▸ What the task asks
Tell how many lines contain the string "output" in the material underneath; the reply is that number and no more.

▸ Input for this task
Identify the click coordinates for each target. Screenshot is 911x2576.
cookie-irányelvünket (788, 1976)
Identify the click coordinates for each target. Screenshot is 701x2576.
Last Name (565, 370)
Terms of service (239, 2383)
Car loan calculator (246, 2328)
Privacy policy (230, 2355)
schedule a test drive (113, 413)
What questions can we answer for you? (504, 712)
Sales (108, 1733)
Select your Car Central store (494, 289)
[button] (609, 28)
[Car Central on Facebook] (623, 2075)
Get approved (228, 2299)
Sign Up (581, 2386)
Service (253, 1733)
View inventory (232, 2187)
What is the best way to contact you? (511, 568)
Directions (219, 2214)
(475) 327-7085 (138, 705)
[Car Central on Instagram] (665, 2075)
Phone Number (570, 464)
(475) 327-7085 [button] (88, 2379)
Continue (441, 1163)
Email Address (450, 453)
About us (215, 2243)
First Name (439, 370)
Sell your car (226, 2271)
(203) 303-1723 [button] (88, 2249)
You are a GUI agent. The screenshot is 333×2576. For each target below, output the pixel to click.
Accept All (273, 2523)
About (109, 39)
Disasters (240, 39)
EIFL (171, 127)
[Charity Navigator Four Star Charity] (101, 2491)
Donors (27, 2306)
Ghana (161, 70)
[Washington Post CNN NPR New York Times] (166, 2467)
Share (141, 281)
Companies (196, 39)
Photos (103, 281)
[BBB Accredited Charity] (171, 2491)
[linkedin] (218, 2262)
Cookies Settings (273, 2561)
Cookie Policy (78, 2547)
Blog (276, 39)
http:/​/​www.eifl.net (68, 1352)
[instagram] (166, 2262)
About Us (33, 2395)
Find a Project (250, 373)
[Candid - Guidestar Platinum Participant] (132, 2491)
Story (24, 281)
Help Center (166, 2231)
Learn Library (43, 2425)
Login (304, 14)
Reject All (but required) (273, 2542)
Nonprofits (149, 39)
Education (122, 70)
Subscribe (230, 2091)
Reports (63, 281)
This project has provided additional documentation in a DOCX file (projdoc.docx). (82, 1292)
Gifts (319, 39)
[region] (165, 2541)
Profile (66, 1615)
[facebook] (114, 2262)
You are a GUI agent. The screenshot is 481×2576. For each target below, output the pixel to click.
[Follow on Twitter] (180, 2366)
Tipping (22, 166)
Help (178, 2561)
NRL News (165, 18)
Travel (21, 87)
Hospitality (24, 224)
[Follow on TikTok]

▸ Result of the exercise
2